_EXERCISE OBJECTIVE_:
Leaving out every picture, copy the lines of the data exactly, from the first through the line containing "Given: Switch to Sheet2 tab".

*** Opening INFORMATION SUPPLIED ***

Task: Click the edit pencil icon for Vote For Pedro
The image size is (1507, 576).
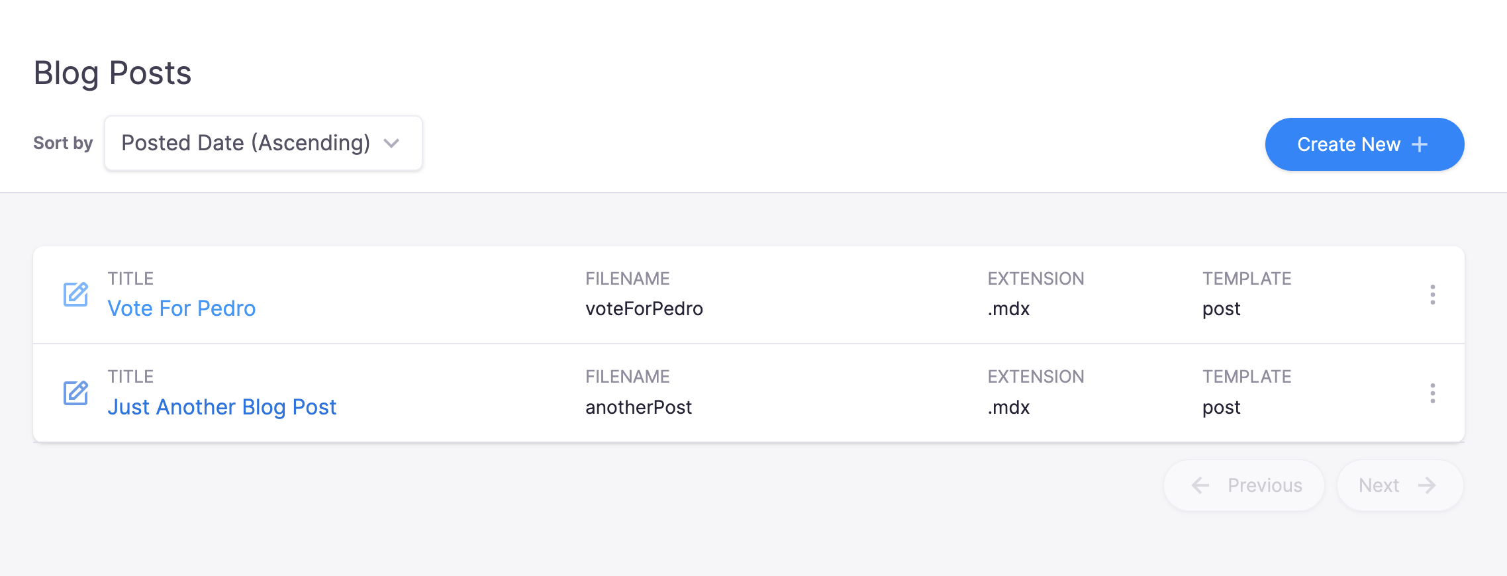Action: tap(75, 295)
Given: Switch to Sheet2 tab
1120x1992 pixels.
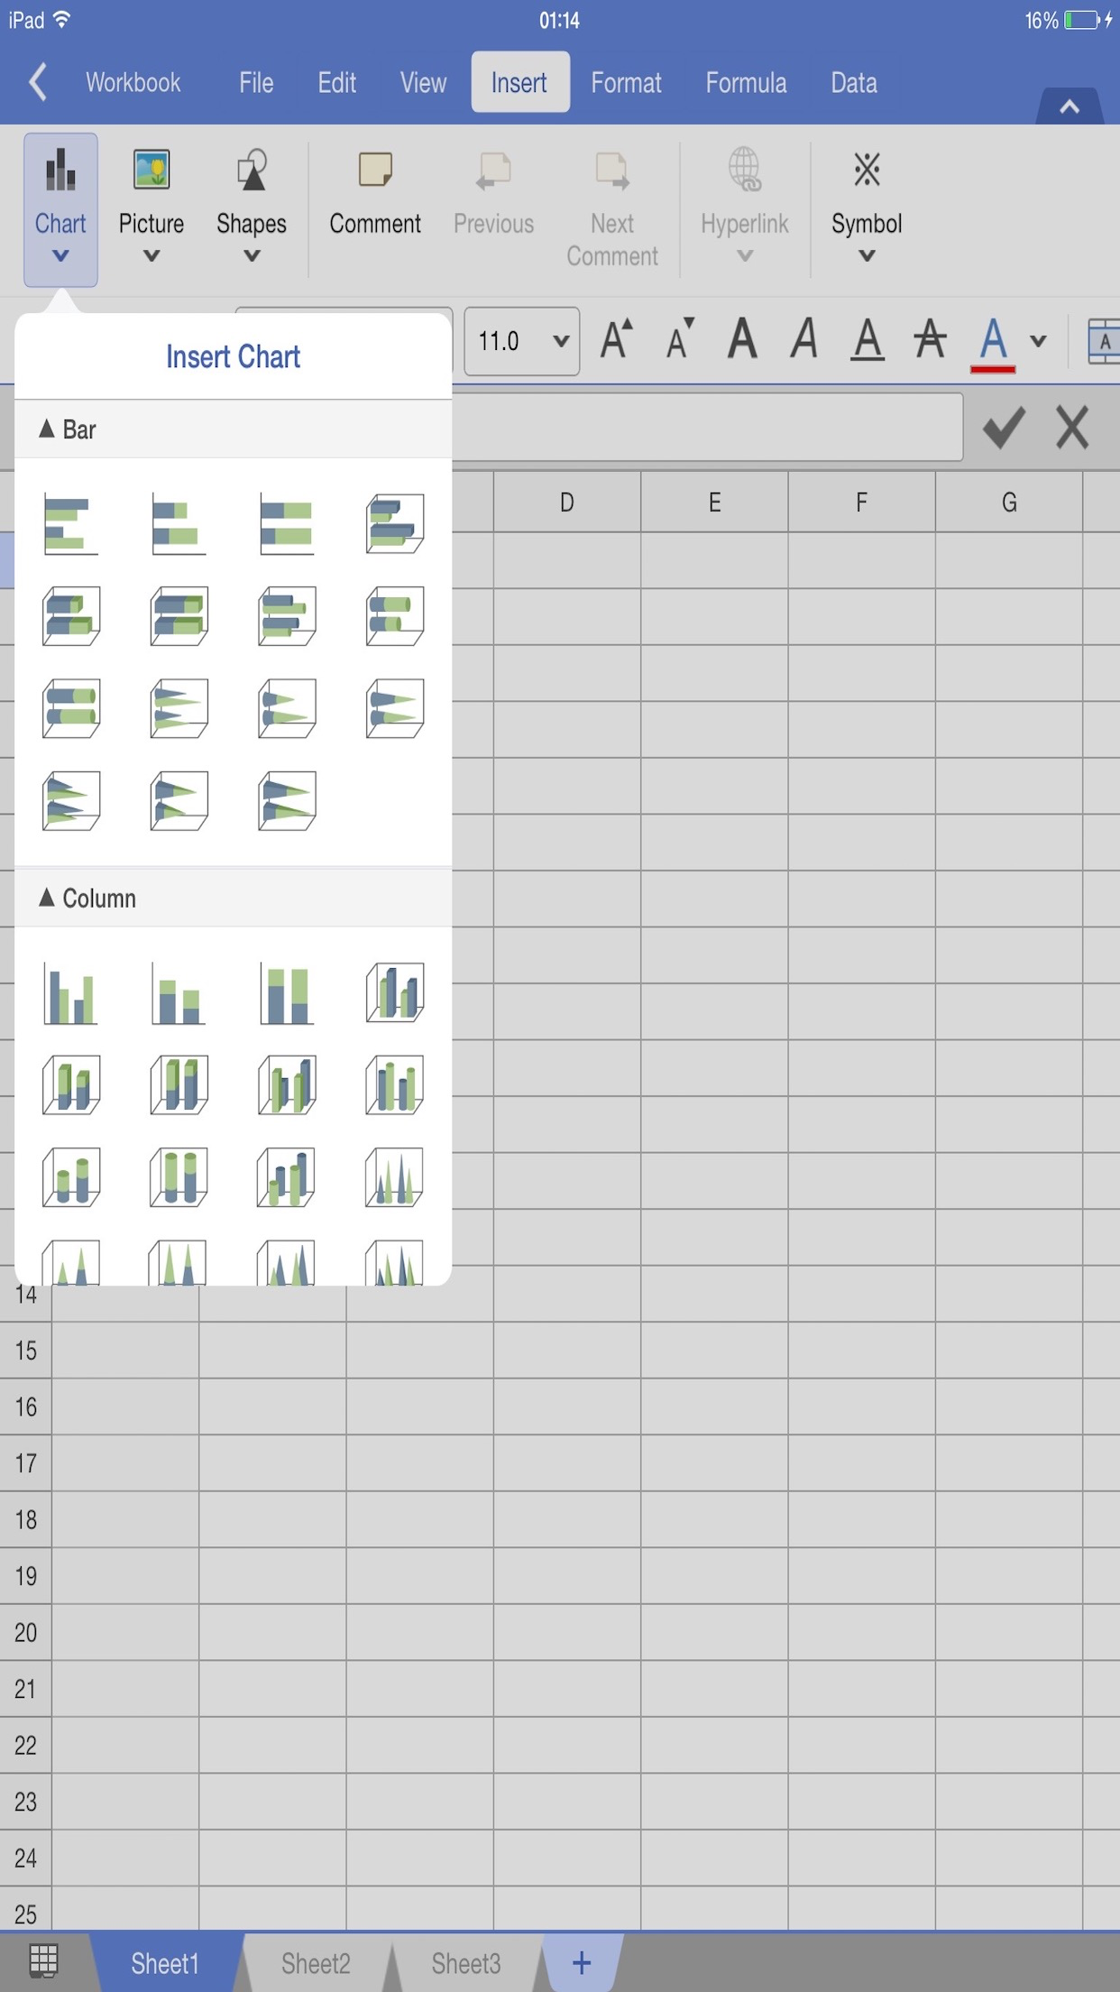Looking at the screenshot, I should pyautogui.click(x=316, y=1963).
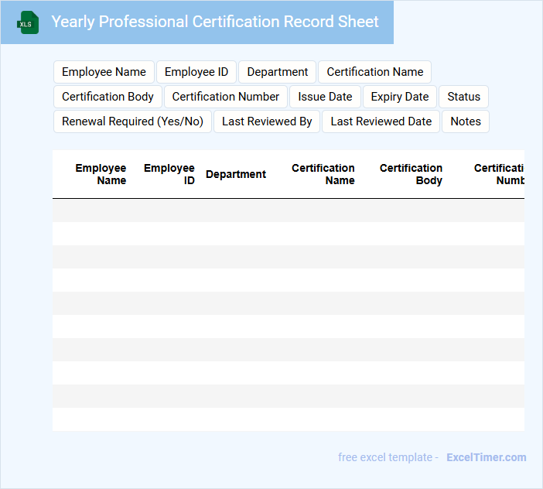Open the ExcelTimer.com link
This screenshot has width=543, height=489.
pyautogui.click(x=486, y=457)
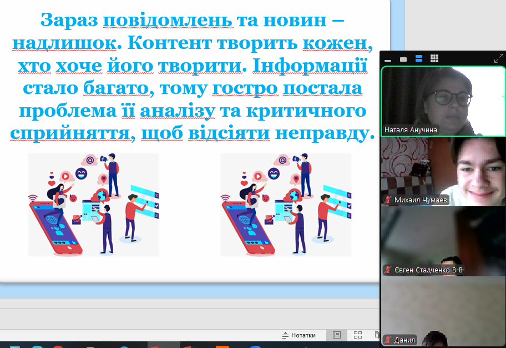Viewport: 506px width, 348px height.
Task: Click muted microphone icon next to Михаил Чумаєв
Action: (388, 200)
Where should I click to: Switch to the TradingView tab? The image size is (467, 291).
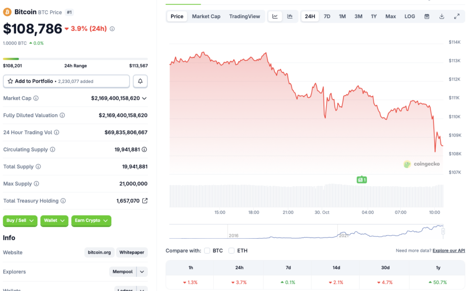tap(244, 16)
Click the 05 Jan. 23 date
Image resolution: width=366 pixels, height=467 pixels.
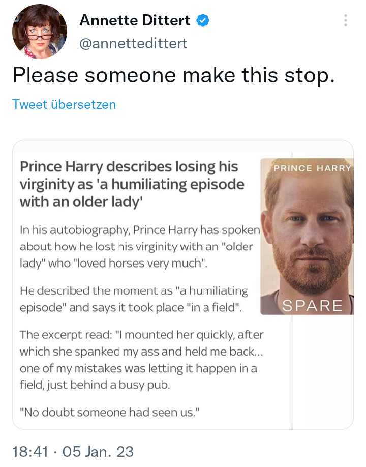pyautogui.click(x=98, y=452)
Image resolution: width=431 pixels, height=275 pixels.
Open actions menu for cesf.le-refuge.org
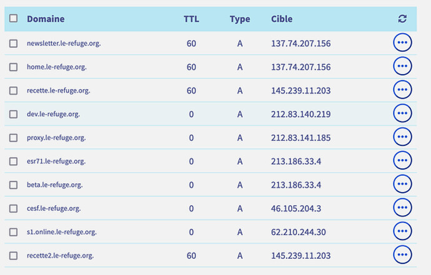coord(402,208)
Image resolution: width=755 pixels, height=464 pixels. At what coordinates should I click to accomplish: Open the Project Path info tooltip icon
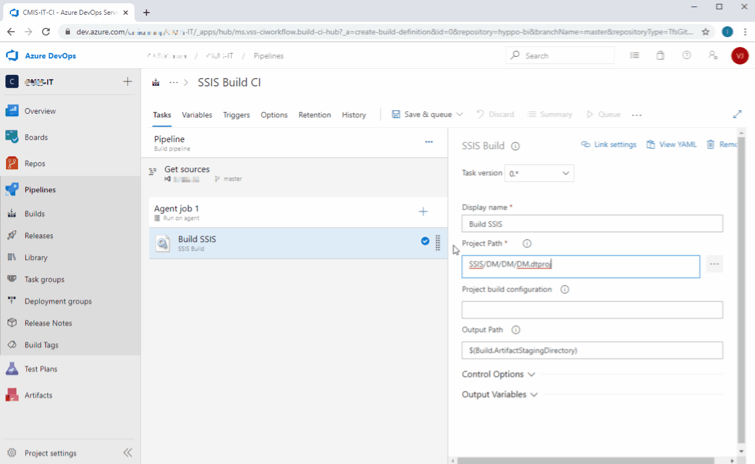[526, 243]
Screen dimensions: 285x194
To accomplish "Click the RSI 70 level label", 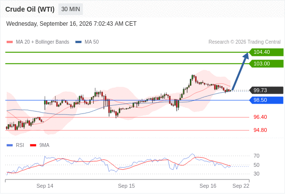I will point(257,156).
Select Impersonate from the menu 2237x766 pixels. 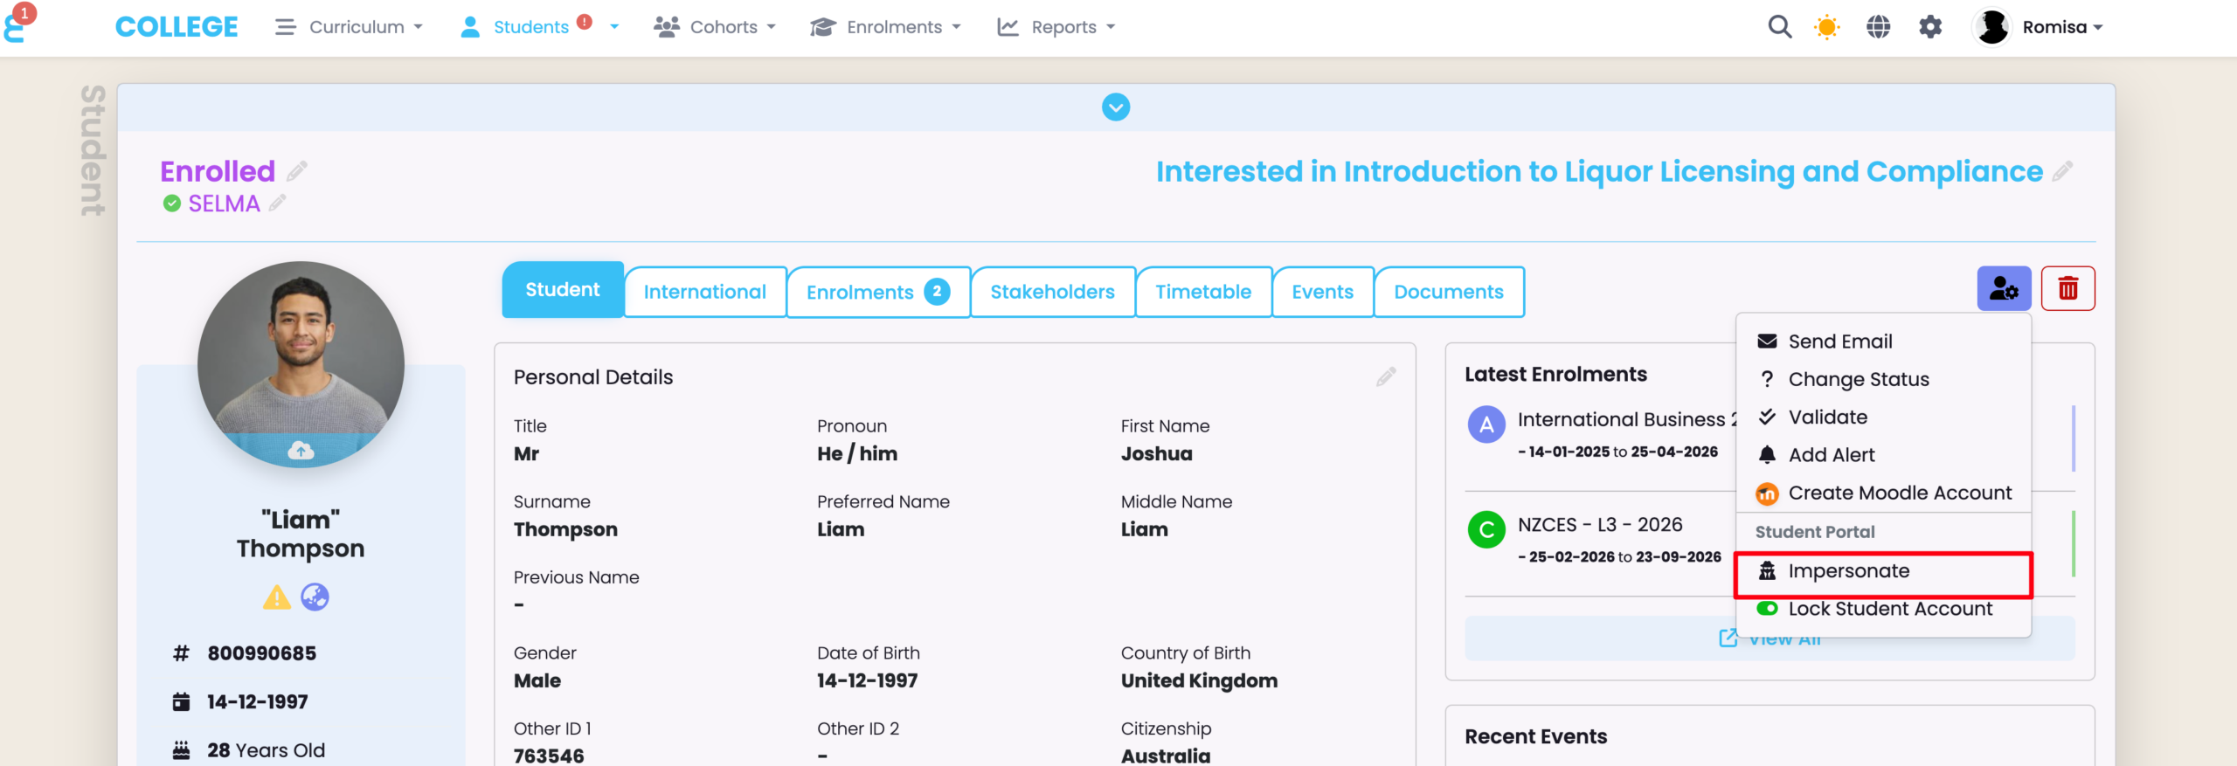tap(1848, 571)
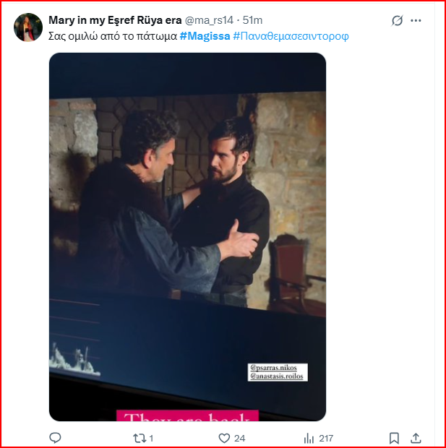Open the three-dot More options menu
The image size is (446, 448).
coord(416,21)
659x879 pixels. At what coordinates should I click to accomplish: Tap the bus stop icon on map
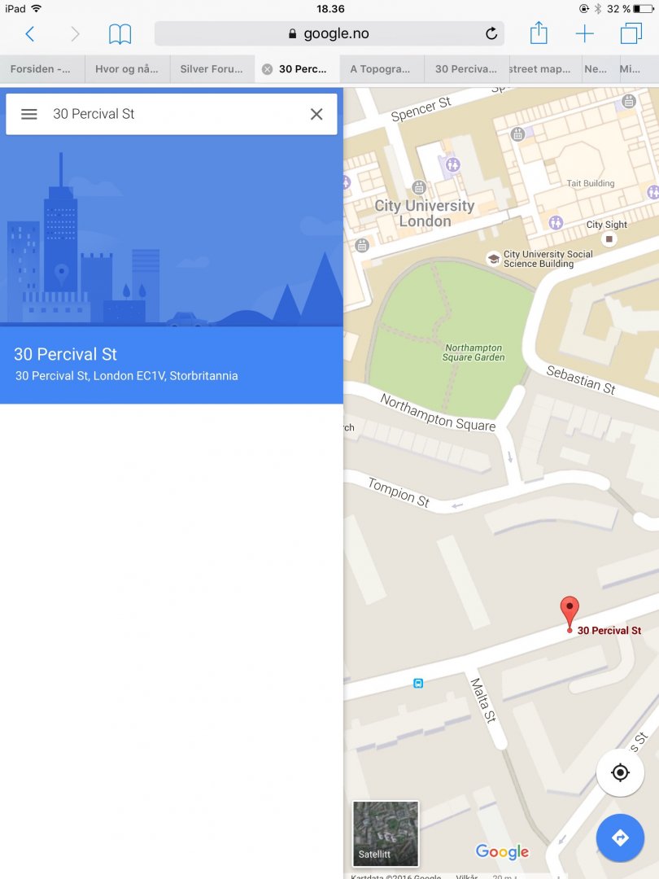[418, 683]
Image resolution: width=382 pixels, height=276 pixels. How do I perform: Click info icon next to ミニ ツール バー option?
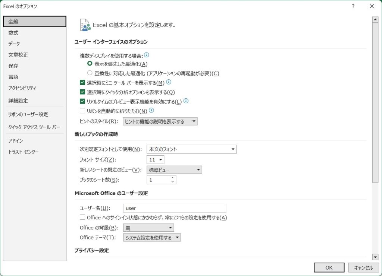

*** Closing INFORMATION SUPPLIED ***

_WORKED SOLUTION_:
Task: Click the edit pencil icon for Vote For Pedro
The image size is (1507, 576).
Action: tap(75, 295)
Given: Switch to Sheet2 tab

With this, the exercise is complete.